Resurgence of al Qaeda

http://www.rand.org/publications/randreview/issues/2012/fall/leadership/resurgence-of-al-qaeda.html

Seth G. Jones on the ongoing global threat
Seth Jones is a RAND senior political scientist.

President Obama often takes credit for having initially shifted the focus of America’s military efforts away from Iraq and toward defeating al Qaeda in Afghanistan and Pakistan. Under his watch, U.S. military and intelligence operatives killed Osama bin Laden in Pakistan, and the United States has orchestrated an intense drone campaign in Pakistan, killing many of al Qaeda’s senior leadership. But Obama has started to bring U.S. troops home from Afghanistan and indicated that U.S. combat operations there will end by 2014.

Governor Romney argues that the U.S. mission in Afghanistan has been jeopardized by establishing a timetable for withdrawal that, he contends, is against the advice of America’s top military commanders. Romney promises that, under his administration, withdrawal would be based on conditions on the ground as assessed by his commanders.
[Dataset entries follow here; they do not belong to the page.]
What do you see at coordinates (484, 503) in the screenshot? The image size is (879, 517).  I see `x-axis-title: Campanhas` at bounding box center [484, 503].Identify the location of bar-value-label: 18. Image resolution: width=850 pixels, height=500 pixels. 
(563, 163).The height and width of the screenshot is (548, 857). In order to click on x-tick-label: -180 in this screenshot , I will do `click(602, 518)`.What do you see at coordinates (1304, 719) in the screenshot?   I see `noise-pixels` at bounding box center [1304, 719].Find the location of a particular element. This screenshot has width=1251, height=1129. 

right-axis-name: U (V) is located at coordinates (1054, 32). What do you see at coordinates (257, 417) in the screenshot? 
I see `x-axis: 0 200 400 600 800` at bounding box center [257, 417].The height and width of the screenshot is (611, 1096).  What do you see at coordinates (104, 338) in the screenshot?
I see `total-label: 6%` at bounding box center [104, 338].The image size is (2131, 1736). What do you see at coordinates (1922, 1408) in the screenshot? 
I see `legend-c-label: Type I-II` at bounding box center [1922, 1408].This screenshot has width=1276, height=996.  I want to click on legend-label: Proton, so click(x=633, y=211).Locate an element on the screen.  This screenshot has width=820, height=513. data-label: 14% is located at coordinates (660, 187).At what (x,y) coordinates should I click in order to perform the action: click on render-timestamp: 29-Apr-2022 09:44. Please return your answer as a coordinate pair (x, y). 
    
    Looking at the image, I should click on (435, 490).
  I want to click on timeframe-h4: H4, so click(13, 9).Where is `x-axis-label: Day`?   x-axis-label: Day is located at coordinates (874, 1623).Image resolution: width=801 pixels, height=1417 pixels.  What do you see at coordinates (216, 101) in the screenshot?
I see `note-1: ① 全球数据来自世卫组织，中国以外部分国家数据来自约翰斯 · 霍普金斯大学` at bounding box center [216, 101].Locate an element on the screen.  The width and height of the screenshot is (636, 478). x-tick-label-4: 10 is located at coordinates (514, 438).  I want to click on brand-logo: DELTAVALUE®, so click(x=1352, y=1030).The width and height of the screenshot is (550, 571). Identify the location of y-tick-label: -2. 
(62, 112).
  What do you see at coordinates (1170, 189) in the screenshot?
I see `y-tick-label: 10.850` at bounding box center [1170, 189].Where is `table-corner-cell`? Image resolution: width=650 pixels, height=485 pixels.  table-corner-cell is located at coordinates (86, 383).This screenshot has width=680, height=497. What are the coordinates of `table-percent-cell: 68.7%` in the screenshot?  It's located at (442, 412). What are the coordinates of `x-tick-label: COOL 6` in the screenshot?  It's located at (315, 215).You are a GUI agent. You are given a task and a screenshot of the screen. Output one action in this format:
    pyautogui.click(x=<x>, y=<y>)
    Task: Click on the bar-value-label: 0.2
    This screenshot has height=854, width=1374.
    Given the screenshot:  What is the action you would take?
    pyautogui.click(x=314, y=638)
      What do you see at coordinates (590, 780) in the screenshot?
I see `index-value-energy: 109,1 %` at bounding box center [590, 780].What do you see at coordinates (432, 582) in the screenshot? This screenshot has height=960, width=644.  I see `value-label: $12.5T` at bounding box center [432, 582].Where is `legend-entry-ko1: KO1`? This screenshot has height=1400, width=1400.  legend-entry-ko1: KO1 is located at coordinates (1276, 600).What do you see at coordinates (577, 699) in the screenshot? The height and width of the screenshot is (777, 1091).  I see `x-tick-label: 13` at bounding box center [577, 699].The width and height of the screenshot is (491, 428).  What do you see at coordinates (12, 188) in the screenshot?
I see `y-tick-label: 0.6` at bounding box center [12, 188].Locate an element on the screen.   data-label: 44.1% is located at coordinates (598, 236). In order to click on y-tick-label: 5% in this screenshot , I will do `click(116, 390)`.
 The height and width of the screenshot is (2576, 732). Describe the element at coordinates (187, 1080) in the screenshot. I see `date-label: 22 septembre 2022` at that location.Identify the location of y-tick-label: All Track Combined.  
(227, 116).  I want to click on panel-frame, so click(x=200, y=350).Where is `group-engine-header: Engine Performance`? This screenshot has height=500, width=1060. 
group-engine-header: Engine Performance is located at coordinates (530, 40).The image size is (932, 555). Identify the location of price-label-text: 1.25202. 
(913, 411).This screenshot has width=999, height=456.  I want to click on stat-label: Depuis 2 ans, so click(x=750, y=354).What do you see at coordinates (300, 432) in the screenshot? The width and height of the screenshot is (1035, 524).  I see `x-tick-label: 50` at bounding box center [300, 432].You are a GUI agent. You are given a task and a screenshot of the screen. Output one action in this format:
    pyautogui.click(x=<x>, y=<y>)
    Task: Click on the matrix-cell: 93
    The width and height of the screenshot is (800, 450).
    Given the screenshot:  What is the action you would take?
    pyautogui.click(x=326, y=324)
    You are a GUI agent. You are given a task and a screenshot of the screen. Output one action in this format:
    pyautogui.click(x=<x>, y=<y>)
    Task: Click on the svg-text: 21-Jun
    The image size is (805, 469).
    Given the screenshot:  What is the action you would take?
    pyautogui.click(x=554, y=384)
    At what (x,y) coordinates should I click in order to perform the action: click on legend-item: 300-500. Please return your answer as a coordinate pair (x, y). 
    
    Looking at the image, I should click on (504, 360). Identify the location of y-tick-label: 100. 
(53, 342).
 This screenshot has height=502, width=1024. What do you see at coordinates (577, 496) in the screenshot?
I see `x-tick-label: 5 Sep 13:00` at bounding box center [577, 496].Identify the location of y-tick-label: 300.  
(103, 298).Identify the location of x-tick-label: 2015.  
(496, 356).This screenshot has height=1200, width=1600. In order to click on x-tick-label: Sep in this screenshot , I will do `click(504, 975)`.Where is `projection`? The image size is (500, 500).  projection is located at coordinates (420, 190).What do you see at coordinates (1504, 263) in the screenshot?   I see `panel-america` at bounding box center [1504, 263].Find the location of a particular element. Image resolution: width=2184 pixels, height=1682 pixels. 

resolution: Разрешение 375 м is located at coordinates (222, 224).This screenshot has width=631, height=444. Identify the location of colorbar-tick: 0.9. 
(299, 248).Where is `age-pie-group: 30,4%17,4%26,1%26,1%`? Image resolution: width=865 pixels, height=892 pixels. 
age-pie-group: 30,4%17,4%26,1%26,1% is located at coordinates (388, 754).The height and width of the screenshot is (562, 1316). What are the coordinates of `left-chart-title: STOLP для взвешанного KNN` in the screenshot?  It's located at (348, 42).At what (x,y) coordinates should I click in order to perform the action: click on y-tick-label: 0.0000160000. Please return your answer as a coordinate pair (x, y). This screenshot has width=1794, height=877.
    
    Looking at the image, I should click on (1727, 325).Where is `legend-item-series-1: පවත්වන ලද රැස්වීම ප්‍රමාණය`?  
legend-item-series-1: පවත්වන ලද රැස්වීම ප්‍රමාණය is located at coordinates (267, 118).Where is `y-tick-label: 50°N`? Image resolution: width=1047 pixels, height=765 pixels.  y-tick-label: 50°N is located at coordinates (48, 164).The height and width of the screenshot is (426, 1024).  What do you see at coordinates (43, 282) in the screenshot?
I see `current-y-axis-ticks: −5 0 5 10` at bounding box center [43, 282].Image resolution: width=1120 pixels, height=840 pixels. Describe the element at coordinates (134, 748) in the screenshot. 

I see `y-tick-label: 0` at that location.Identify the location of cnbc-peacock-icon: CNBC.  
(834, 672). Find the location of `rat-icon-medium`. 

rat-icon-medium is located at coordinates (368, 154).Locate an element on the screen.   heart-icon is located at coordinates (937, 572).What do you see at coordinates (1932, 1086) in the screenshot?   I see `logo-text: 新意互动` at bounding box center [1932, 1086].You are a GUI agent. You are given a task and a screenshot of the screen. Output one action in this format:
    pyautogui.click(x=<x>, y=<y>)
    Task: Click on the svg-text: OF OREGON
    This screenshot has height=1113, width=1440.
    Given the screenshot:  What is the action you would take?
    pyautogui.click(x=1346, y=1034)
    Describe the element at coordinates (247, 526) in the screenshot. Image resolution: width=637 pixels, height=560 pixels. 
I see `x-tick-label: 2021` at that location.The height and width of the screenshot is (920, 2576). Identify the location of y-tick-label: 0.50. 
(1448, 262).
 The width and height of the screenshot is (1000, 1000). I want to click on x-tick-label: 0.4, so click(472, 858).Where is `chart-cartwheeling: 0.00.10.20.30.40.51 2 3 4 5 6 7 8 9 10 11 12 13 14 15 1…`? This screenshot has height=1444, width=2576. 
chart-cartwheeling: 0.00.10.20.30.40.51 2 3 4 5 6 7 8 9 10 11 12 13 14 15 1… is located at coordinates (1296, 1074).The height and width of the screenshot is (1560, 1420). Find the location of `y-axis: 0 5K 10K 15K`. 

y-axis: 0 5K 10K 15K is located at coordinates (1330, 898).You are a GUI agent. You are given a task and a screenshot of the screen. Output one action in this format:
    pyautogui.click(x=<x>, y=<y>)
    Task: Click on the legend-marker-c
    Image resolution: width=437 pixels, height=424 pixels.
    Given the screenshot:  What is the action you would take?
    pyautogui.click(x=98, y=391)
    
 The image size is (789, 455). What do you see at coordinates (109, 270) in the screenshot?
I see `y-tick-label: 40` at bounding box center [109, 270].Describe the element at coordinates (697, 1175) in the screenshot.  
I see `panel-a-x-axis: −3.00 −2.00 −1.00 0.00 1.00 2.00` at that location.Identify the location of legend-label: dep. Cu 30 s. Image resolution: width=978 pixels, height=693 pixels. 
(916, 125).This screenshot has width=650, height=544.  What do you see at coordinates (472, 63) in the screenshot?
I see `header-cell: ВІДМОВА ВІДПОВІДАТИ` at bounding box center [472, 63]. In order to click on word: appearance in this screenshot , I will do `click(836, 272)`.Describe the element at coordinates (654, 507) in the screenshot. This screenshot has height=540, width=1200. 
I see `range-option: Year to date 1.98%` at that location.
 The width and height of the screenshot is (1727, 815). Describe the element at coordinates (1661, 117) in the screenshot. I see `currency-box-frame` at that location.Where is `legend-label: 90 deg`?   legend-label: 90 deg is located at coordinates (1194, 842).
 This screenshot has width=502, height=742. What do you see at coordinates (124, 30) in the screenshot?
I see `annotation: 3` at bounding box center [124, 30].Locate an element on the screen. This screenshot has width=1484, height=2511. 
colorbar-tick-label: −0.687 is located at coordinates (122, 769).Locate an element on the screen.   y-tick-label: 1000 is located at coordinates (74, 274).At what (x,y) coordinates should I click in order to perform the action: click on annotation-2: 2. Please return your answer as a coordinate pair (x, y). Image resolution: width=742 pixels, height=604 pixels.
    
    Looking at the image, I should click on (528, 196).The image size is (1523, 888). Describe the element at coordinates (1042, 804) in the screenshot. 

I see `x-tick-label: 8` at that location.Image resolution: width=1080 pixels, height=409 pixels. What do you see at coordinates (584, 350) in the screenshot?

Addressing U.S. interests in the Far East is important, but not if it means losing focus on America’s most pressing danger zone.
Even as they debate the appropriate U.S. military role in Afghanistan and Pakistan, the presidential candidates need to address the fact that al Qaeda has expanded its global presence. Since its establishment in 1988, al Qaeda’s strength has risen and fallen in a series of waves. Despite the death of Osama bin Laden, the Arab Spring has ushered in a fourth wave as al Qaeda has tried to push into North Africa and the Middle East.

One significant trend is the expansion of al Qaeda’s global network. The leaders of al Qaeda in the Arabian Peninsula, al Shabaab in Somalia, al Qaeda in Iraq, and al Qaeda in the Islamic Maghreb (in North Africa) have sworn bayat, or loyalty, to al Qaeda leader Ayman al-Zawahiri and provided him with funding, global influence, and a cadre of trained fighters. None of these affiliate organizations existed a decade ago. But, over the past several years, attacks by these affiliates have increased.